▸ **TASK DETAILS**:
Rewrite all the items below with every "Identify the location of" changed to "Point out the position of", leaving everything else as it is.

Content starts

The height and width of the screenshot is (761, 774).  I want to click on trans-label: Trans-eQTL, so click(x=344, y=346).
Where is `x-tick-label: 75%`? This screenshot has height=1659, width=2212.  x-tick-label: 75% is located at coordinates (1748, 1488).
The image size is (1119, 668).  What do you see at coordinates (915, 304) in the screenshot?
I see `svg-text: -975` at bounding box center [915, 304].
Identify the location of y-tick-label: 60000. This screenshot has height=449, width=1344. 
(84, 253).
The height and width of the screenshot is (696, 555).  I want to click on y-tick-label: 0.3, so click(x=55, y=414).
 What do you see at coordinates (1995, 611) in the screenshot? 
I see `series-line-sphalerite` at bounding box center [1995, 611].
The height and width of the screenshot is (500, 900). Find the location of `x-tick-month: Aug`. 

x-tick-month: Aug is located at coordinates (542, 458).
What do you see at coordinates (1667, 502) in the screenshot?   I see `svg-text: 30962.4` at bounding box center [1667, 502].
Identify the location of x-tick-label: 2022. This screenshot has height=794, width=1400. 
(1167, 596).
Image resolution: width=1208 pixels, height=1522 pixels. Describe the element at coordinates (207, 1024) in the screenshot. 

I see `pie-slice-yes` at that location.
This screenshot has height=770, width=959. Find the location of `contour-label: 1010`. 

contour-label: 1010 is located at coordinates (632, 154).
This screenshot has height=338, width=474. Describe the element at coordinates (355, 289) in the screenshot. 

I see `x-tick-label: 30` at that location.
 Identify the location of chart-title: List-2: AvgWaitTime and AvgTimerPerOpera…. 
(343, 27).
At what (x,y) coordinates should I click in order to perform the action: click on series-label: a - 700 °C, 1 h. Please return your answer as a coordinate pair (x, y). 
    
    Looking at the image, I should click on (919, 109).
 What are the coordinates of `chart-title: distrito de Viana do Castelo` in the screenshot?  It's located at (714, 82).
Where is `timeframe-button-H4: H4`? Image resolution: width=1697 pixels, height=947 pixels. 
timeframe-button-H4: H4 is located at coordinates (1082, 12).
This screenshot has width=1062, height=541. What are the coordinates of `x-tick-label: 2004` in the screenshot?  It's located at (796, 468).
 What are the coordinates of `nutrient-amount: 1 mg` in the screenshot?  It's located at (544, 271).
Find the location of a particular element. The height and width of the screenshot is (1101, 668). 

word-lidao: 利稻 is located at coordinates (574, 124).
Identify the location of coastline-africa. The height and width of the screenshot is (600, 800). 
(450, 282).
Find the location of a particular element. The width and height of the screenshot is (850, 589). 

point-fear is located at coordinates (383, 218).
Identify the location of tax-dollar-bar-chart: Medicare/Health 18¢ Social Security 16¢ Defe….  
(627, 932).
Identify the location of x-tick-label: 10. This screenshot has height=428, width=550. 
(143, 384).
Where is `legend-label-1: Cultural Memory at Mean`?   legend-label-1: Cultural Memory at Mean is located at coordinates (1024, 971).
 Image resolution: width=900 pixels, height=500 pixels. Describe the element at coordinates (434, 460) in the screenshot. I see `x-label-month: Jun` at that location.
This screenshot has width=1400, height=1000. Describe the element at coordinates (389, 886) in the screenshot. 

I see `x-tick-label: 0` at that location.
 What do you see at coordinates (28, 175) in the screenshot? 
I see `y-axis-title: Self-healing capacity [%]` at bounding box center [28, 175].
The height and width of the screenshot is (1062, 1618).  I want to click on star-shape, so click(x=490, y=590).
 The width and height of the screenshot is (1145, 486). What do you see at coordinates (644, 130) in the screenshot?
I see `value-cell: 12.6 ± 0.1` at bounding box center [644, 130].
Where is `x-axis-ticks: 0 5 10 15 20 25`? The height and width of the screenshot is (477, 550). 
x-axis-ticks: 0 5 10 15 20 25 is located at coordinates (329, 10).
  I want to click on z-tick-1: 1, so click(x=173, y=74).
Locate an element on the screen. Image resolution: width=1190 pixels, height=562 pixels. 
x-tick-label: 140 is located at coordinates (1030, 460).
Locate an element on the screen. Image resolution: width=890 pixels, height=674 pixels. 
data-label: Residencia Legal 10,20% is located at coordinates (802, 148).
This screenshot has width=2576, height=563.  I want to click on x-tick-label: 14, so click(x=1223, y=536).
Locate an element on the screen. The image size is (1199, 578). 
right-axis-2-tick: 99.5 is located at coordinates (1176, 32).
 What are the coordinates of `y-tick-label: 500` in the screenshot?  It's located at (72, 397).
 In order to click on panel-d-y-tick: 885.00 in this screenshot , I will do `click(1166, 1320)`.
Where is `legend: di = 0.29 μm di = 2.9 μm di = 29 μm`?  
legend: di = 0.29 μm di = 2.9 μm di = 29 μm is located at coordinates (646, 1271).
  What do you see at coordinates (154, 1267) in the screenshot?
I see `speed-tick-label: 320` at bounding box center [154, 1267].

Content ends

▸ **PROBLEM SOLUTION**:
The height and width of the screenshot is (761, 774).  I want to click on trans-label: Trans-eQTL, so click(x=344, y=346).
Where is `x-tick-label: 75%`? This screenshot has height=1659, width=2212.  x-tick-label: 75% is located at coordinates (1748, 1488).
The image size is (1119, 668).  What do you see at coordinates (915, 304) in the screenshot?
I see `svg-text: -975` at bounding box center [915, 304].
Point out the position of y-tick-label: 60000. This screenshot has height=449, width=1344. 
(84, 253).
The height and width of the screenshot is (696, 555).  I want to click on y-tick-label: 0.3, so click(x=55, y=414).
 What do you see at coordinates (1995, 611) in the screenshot? 
I see `series-line-sphalerite` at bounding box center [1995, 611].
The height and width of the screenshot is (500, 900). Find the location of `x-tick-month: Aug`. 

x-tick-month: Aug is located at coordinates (542, 458).
What do you see at coordinates (1667, 502) in the screenshot?   I see `svg-text: 30962.4` at bounding box center [1667, 502].
Point out the position of x-tick-label: 2022. This screenshot has height=794, width=1400. 
(1167, 596).
Image resolution: width=1208 pixels, height=1522 pixels. Describe the element at coordinates (207, 1024) in the screenshot. 

I see `pie-slice-yes` at that location.
This screenshot has height=770, width=959. Find the location of `contour-label: 1010`. 

contour-label: 1010 is located at coordinates (632, 154).
This screenshot has height=338, width=474. Describe the element at coordinates (355, 289) in the screenshot. 

I see `x-tick-label: 30` at that location.
 Point out the position of chart-title: List-2: AvgWaitTime and AvgTimerPerOpera…. 
(343, 27).
At what (x,y) coordinates should I click in order to perform the action: click on series-label: a - 700 °C, 1 h. Please return your answer as a coordinate pair (x, y). 
    
    Looking at the image, I should click on (919, 109).
 What are the coordinates of `chart-title: distrito de Viana do Castelo` in the screenshot?  It's located at (714, 82).
Where is `timeframe-button-H4: H4`? Image resolution: width=1697 pixels, height=947 pixels. 
timeframe-button-H4: H4 is located at coordinates (1082, 12).
This screenshot has width=1062, height=541. What are the coordinates of `x-tick-label: 2004` in the screenshot?  It's located at (796, 468).
 What are the coordinates of `nutrient-amount: 1 mg` in the screenshot?  It's located at (544, 271).
Find the location of a particular element. The height and width of the screenshot is (1101, 668). 

word-lidao: 利稻 is located at coordinates (574, 124).
Point out the position of coastline-africa. The height and width of the screenshot is (600, 800). 
(450, 282).
Find the location of a particular element. The width and height of the screenshot is (850, 589). 

point-fear is located at coordinates (383, 218).
Point out the position of tax-dollar-bar-chart: Medicare/Health 18¢ Social Security 16¢ Defe….  
(627, 932).
Point out the position of x-tick-label: 10. This screenshot has height=428, width=550. 
(143, 384).
Where is `legend-label-1: Cultural Memory at Mean`?   legend-label-1: Cultural Memory at Mean is located at coordinates (1024, 971).
 Image resolution: width=900 pixels, height=500 pixels. Describe the element at coordinates (434, 460) in the screenshot. I see `x-label-month: Jun` at that location.
This screenshot has width=1400, height=1000. Describe the element at coordinates (389, 886) in the screenshot. 

I see `x-tick-label: 0` at that location.
 What do you see at coordinates (28, 175) in the screenshot? 
I see `y-axis-title: Self-healing capacity [%]` at bounding box center [28, 175].
The height and width of the screenshot is (1062, 1618).  I want to click on star-shape, so click(x=490, y=590).
 The width and height of the screenshot is (1145, 486). What do you see at coordinates (644, 130) in the screenshot?
I see `value-cell: 12.6 ± 0.1` at bounding box center [644, 130].
Where is `x-axis-ticks: 0 5 10 15 20 25`? The height and width of the screenshot is (477, 550). 
x-axis-ticks: 0 5 10 15 20 25 is located at coordinates (329, 10).
  I want to click on z-tick-1: 1, so click(x=173, y=74).
Locate an element on the screen. Image resolution: width=1190 pixels, height=562 pixels. 
x-tick-label: 140 is located at coordinates (1030, 460).
Locate an element on the screen. Image resolution: width=890 pixels, height=674 pixels. 
data-label: Residencia Legal 10,20% is located at coordinates (802, 148).
This screenshot has width=2576, height=563.  I want to click on x-tick-label: 14, so click(x=1223, y=536).
Locate an element on the screen. The image size is (1199, 578). 
right-axis-2-tick: 99.5 is located at coordinates (1176, 32).
 What are the coordinates of `y-tick-label: 500` in the screenshot?  It's located at (72, 397).
 In order to click on panel-d-y-tick: 885.00 in this screenshot , I will do `click(1166, 1320)`.
Where is `legend: di = 0.29 μm di = 2.9 μm di = 29 μm`?  
legend: di = 0.29 μm di = 2.9 μm di = 29 μm is located at coordinates (646, 1271).
  What do you see at coordinates (154, 1267) in the screenshot?
I see `speed-tick-label: 320` at bounding box center [154, 1267].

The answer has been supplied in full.